In the free will essay, why were people made from two completely different parts? Answer in one to three sentences.

◆ Source extract ◆
-- Opening Marker --

For starters, the term “free will” is confusing. It’s simply not true that we are free to do whatever we will ourselves to do.
I personally have always wanted to fly. I really wanted to fly. But, alas, I can’t. Believe me, I’ve tried.
I’ve come to terms with this (am coming to terms with it…). A huge part of growing up is coming terms with our limitations and making our life choices within this framework of what’s possible.
But more than not being free to do whatever I will, I’m not even free to will whatever I want.
I have natural preferences. There are things I feel like eating, and things I don’t. There are jobs I would want, and jobs I definitely would not. I am not free to want a job that I don’t want.
Does this mean I don’t have free will? Of course not.
Like many important questions, once we clarify the language we’re using, it gets easier to think through it. The term in Jewish philosophy for “free will” is בחירה חפשית, which is more accurately translated as “free choice” than “free will.”
What is free is not our will per se, but our choice to choose between alternatives.
The question is: which alternatives?
The alternatives we are free to choose from are not outside of us, but rather alternatives within us.
Have you ever really wanted to do something that you didn’t feel like doing?
Or craved something that you wished you didn’t?
Isn’t this interesting?
What we want is often contradictory. Part of us may want something, and yet another, perhaps deeper part of us, does not.
Why is this?
God gave us free will because He wanted us to be able to be stakeholders in our own lives. He didn’t want us to just watch our lives go by as passive spectators — no matter how wonderful that movie might be. But because we can only have free will if there is a real choice to make, He made each of us through a combination of two completely different parts of our self: a sentient, conscious, selfless soul and a physical, unconscious, self-absorbed body.
The true choices we make are the ones in which these two parts of ourselves pull in opposite directions.
Paper or plastic. Cash or credit. Huggies or Pampers. Total or Wheaties...
These are not decisions that ask my Higher Self to battle it out with our Lower Self. It may very well be that we are not “free” in these decisions. Perhaps we are just subject to whichever products’ marketing team was most successful in getting into our heads.
But when I have to take care of another person, but it’s hard for me because being kind is pulling against being comfortable — this is real choice. My Higher Self wants to be kind, but my Lower Self wants to be comfortable.
These are defining choices.
Not only in terms of what I do, but more importantly, in terms of who I am.
Who we truly are in any given moment can be understood as the some total of all the true choices we’ve made up until that moment.
Grasping this idea will open up a whole new vista on life.

-- Closing Marker --

◆ Exercise data ◆
-- Opening Marker --

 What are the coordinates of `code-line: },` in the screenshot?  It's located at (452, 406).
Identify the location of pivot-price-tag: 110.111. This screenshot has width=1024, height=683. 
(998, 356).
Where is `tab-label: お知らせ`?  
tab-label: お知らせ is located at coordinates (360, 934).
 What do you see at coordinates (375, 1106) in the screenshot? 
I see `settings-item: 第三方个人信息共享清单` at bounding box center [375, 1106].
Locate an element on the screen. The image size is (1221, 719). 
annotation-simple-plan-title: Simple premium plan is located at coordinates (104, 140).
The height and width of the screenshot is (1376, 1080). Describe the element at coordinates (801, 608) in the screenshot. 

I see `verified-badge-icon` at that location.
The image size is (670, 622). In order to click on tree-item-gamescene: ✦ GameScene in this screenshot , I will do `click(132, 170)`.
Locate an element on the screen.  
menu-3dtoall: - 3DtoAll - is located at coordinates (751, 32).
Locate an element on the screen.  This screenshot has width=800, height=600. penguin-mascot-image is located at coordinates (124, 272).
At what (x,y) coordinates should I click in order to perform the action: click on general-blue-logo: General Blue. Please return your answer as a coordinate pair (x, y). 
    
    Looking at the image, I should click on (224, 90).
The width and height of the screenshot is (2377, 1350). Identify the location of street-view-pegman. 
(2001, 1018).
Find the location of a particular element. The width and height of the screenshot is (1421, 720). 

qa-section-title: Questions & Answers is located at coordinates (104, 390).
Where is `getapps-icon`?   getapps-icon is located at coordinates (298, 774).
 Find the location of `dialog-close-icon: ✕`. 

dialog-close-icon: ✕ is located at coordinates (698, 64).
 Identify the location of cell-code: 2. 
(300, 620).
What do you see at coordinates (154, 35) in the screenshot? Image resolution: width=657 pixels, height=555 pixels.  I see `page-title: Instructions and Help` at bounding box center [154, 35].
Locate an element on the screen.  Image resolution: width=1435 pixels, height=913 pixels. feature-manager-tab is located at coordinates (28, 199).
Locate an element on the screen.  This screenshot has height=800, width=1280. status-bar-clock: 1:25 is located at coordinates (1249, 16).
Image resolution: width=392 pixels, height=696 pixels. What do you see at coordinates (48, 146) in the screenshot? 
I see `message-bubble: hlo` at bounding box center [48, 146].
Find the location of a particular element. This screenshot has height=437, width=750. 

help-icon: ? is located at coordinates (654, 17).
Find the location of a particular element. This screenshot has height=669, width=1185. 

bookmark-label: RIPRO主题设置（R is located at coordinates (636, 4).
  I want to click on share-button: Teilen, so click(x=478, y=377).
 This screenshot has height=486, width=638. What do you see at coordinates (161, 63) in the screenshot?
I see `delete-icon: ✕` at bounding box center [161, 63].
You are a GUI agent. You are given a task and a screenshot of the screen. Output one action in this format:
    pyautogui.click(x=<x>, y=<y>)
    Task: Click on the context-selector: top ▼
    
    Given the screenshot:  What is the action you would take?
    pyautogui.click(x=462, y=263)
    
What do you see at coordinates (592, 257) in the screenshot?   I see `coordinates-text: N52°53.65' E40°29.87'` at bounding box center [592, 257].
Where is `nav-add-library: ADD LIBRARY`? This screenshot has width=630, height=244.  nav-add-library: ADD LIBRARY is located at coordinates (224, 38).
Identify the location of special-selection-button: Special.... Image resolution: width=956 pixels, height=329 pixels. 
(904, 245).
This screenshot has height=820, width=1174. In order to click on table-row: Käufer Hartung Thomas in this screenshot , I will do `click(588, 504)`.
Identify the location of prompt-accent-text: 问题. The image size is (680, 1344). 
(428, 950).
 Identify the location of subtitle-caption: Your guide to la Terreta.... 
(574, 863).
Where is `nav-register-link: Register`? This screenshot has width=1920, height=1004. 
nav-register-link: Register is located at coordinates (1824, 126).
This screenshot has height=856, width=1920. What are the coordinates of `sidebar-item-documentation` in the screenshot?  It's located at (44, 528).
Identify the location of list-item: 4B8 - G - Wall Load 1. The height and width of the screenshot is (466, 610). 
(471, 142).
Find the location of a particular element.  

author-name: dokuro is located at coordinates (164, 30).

-- Closing Marker --

◆ Answer space ◆
God wanted people to be stakeholders in their own lives rather than passive spectators, so He gave them free will. Free will is only possible when there is a real choice to make. So He made each person from a sentient, conscious, selfless soul and a physical, unconscious, self-absorbed body, two parts that can pull in opposite directions.